* [AIM OF THE TASK] For every line that contains the string "list", pull that line out of the material below.
--- START ---
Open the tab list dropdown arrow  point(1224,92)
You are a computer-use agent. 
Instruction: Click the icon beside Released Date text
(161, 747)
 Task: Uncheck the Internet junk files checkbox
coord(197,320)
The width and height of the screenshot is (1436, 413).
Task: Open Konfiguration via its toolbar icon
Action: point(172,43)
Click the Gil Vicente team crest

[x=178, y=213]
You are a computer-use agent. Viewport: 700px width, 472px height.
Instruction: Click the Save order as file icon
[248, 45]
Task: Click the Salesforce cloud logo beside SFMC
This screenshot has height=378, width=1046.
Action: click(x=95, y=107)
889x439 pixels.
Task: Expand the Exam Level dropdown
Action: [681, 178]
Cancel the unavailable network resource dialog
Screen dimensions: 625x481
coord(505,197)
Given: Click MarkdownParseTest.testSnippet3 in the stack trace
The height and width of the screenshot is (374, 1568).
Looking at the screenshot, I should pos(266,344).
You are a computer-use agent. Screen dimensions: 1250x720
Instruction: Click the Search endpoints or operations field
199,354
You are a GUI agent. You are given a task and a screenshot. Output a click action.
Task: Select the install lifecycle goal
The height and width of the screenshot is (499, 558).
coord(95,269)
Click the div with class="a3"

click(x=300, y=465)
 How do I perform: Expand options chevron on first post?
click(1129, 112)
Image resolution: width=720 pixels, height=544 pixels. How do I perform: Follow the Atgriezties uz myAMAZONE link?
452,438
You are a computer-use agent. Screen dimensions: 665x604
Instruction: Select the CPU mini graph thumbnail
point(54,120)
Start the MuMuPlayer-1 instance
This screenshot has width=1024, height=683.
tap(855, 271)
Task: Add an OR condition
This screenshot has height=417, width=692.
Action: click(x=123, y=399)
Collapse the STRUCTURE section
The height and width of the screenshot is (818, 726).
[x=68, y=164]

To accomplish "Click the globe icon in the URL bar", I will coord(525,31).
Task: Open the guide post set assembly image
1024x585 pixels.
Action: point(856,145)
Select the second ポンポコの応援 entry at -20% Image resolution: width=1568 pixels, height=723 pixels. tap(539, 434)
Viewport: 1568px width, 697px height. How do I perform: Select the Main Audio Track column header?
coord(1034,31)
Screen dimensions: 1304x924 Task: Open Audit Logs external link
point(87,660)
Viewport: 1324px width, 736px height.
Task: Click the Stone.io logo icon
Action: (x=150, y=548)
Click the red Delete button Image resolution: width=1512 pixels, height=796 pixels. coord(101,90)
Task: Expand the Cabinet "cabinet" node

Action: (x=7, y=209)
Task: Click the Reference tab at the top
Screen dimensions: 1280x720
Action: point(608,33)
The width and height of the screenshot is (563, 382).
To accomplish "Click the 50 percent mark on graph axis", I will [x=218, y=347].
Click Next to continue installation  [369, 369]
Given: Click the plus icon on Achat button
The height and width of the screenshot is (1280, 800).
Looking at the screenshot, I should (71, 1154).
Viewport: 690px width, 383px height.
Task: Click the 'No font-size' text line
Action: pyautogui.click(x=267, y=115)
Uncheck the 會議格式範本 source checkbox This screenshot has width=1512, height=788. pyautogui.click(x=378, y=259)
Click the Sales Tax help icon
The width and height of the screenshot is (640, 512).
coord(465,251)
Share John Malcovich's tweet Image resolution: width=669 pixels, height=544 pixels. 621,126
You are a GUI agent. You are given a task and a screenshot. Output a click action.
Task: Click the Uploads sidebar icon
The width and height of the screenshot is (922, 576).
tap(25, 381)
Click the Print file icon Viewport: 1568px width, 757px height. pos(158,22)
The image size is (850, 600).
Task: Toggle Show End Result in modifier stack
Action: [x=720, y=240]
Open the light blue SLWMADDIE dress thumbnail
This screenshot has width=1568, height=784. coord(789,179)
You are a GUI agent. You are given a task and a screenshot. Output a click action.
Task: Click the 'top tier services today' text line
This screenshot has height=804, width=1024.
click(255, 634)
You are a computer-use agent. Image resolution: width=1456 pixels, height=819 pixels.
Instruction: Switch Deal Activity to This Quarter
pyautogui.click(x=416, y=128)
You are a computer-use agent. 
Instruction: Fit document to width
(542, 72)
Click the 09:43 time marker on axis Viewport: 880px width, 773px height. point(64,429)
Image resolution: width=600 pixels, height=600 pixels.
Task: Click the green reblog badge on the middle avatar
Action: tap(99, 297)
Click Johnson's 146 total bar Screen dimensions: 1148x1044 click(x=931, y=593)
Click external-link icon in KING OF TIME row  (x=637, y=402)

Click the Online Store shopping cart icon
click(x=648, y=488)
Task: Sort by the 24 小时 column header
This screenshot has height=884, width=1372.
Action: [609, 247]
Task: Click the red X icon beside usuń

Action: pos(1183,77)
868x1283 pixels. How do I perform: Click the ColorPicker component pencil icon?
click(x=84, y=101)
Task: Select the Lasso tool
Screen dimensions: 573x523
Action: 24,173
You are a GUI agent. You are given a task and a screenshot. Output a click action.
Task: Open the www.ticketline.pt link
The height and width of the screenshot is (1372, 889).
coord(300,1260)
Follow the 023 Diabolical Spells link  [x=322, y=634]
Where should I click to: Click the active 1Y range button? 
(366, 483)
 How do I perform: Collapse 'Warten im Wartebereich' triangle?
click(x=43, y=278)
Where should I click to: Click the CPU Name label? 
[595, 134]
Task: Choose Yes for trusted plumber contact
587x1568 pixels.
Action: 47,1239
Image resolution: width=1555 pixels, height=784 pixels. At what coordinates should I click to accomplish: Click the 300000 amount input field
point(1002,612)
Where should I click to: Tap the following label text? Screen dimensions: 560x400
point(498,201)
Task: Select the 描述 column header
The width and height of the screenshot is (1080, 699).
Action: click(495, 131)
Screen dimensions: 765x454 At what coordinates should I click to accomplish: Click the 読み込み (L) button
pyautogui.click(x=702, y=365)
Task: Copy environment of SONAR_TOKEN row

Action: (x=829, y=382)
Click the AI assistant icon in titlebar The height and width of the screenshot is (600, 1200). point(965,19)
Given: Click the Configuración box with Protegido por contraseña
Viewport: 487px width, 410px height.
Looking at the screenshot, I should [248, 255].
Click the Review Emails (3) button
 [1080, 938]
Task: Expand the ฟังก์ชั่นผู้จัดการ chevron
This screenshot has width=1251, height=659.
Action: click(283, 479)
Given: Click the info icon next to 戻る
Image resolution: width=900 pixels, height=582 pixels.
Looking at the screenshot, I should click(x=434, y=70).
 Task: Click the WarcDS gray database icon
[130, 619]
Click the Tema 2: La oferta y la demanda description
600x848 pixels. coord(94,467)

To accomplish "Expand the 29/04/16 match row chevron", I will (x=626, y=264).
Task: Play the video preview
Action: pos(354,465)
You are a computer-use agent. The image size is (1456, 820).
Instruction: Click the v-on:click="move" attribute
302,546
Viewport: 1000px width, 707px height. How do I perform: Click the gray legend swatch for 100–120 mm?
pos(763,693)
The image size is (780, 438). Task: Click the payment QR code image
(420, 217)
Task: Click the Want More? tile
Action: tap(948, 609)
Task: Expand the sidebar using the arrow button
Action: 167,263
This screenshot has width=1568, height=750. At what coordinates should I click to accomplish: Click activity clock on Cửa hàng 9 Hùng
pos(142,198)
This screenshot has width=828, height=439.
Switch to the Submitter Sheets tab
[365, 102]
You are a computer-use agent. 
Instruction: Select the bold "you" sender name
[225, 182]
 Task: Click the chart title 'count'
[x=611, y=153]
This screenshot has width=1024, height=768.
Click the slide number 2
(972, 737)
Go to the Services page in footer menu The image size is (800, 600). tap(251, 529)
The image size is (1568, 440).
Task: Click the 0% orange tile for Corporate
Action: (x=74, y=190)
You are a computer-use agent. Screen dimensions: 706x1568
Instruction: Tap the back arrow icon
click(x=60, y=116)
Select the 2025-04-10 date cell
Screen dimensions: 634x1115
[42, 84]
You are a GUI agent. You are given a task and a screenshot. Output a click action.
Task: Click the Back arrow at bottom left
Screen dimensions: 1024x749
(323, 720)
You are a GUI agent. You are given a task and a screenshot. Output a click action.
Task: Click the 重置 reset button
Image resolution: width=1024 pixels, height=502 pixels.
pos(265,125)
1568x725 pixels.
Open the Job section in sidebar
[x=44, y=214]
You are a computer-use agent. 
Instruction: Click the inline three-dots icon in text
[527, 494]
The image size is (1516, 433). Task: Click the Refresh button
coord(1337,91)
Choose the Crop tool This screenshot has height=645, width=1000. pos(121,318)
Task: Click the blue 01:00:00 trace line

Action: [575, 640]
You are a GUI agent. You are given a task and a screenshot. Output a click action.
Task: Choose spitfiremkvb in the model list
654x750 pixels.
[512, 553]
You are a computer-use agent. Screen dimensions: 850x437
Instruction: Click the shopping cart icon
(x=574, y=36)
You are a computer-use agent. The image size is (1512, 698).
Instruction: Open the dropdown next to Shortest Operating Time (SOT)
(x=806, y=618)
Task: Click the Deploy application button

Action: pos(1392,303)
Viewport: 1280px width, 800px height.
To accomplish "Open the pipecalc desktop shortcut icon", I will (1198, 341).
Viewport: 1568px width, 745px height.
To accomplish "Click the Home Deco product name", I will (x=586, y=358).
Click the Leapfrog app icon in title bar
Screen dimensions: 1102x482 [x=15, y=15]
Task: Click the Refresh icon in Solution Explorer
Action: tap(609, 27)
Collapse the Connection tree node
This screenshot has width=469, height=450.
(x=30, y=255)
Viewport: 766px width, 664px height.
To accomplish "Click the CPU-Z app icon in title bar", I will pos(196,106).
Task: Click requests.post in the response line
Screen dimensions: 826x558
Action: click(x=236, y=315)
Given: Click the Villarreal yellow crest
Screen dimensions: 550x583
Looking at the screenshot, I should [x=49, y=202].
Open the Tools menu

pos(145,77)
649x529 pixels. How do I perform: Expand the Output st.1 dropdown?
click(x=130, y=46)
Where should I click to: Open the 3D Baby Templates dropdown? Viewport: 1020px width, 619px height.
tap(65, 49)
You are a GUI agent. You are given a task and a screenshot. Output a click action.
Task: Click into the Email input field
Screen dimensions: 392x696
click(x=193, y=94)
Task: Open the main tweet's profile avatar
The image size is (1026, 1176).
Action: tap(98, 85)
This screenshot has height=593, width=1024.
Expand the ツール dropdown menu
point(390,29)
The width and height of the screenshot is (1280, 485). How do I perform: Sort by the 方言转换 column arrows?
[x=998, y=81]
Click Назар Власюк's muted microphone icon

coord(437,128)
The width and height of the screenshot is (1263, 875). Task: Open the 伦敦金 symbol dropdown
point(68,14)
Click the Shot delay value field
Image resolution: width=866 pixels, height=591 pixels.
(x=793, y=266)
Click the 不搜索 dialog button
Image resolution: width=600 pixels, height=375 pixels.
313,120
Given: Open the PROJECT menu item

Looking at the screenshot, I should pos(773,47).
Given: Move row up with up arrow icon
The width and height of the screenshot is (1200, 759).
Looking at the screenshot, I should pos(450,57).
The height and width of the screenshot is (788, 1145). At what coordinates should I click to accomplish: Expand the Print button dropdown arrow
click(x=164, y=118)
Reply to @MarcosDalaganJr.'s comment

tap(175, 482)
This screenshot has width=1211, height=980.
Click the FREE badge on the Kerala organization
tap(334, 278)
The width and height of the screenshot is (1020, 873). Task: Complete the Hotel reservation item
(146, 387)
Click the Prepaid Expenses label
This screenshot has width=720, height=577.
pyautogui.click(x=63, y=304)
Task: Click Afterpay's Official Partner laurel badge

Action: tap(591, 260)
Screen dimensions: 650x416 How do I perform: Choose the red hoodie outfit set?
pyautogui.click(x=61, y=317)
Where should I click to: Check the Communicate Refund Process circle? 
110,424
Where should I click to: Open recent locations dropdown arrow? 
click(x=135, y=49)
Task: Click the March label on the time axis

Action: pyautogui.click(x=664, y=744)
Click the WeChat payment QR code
--- END ---
* [WRITTEN REPLY]
Open the tab list dropdown arrow  point(1224,92)
Task: Choose spitfiremkvb in the model list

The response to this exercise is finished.